* _TASK STATEMENT_
Among the records below, one line contains "How do I perform: Disable"; copy that line and all that follow it, exactly as written.

—————

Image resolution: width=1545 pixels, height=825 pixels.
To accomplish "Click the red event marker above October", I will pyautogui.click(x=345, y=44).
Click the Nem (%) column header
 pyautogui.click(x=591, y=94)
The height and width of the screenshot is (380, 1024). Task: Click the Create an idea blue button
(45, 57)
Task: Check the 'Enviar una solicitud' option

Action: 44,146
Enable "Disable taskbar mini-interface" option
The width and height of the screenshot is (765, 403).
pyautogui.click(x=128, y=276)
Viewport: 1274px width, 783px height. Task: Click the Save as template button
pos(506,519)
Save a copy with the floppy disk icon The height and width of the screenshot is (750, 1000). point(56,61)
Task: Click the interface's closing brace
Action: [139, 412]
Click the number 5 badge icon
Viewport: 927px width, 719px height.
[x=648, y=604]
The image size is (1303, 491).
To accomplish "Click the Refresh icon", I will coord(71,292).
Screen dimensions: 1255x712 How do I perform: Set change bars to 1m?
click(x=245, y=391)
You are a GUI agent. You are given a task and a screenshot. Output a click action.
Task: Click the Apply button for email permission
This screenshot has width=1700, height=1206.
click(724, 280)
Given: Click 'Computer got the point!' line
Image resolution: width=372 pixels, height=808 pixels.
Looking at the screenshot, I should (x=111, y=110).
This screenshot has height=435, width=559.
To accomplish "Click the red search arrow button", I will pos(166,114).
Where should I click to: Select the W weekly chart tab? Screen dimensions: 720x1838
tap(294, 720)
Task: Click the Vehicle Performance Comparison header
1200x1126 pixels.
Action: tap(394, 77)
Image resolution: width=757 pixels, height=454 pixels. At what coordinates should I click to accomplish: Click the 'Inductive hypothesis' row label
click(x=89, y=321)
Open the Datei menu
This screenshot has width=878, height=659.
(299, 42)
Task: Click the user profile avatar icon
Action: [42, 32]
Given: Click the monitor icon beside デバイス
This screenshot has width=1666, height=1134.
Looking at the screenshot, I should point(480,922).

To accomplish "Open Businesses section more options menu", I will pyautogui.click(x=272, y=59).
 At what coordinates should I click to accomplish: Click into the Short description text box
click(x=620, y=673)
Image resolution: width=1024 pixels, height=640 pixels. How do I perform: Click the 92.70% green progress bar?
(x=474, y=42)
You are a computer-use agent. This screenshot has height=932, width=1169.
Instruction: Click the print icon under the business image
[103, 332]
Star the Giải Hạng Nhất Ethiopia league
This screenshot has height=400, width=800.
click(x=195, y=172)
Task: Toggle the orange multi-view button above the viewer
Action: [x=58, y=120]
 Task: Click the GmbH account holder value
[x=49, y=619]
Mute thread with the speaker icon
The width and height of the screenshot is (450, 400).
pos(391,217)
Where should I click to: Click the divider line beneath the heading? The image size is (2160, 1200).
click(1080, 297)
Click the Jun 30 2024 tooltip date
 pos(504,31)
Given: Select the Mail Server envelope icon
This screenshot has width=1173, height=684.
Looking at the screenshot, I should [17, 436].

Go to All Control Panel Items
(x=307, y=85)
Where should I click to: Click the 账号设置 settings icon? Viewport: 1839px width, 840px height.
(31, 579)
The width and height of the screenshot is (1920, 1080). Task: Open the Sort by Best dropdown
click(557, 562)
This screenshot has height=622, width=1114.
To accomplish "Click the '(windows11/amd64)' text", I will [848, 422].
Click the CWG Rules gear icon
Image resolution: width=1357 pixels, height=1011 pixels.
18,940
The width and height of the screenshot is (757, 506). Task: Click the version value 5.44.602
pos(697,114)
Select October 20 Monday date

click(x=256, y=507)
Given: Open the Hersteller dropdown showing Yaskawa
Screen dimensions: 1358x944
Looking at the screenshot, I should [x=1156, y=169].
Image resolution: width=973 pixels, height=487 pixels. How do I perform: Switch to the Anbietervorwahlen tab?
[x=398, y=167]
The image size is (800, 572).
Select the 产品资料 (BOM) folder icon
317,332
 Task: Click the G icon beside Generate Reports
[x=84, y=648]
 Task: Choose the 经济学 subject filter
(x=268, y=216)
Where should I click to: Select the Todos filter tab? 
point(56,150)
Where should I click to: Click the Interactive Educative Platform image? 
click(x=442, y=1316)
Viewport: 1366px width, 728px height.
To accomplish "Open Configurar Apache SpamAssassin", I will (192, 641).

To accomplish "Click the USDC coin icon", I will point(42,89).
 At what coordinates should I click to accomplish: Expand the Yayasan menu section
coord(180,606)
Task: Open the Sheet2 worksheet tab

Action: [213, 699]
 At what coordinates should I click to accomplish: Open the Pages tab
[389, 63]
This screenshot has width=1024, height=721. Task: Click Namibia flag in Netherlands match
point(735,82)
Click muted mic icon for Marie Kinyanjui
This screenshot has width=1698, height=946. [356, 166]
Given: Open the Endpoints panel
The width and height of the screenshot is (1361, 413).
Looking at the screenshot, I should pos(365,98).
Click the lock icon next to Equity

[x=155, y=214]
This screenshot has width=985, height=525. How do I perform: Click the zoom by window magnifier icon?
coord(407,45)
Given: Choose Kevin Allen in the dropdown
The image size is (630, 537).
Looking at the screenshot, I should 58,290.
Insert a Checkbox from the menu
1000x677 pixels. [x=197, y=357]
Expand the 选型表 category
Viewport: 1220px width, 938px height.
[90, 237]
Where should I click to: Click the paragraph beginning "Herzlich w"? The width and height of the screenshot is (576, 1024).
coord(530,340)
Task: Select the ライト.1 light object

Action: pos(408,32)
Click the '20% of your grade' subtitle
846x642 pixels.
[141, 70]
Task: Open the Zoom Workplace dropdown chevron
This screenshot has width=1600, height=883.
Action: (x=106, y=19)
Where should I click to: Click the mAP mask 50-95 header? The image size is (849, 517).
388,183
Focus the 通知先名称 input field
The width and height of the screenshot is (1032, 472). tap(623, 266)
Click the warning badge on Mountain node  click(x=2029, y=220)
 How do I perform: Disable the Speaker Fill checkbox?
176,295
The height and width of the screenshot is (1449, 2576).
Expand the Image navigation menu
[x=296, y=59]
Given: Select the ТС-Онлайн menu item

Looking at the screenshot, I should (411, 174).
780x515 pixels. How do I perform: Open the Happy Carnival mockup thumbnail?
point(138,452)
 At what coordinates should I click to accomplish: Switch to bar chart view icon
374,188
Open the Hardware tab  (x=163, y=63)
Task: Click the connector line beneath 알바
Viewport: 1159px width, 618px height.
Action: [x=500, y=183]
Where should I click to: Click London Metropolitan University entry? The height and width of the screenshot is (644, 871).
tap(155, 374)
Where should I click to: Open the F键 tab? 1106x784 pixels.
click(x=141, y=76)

—————

* _COMPLETED TASK_
 How do I perform: Disable the Speaker Fill checkbox?
176,295
The height and width of the screenshot is (1449, 2576).
Expand the Image navigation menu
[x=296, y=59]
Given: Select the ТС-Онлайн menu item

Looking at the screenshot, I should (411, 174).
780x515 pixels. How do I perform: Open the Happy Carnival mockup thumbnail?
point(138,452)
 At what coordinates should I click to accomplish: Switch to bar chart view icon
374,188
Open the Hardware tab  (x=163, y=63)
Task: Click the connector line beneath 알바
Viewport: 1159px width, 618px height.
Action: [x=500, y=183]
Where should I click to: Click London Metropolitan University entry? The height and width of the screenshot is (644, 871).
tap(155, 374)
Where should I click to: Open the F键 tab? 1106x784 pixels.
click(x=141, y=76)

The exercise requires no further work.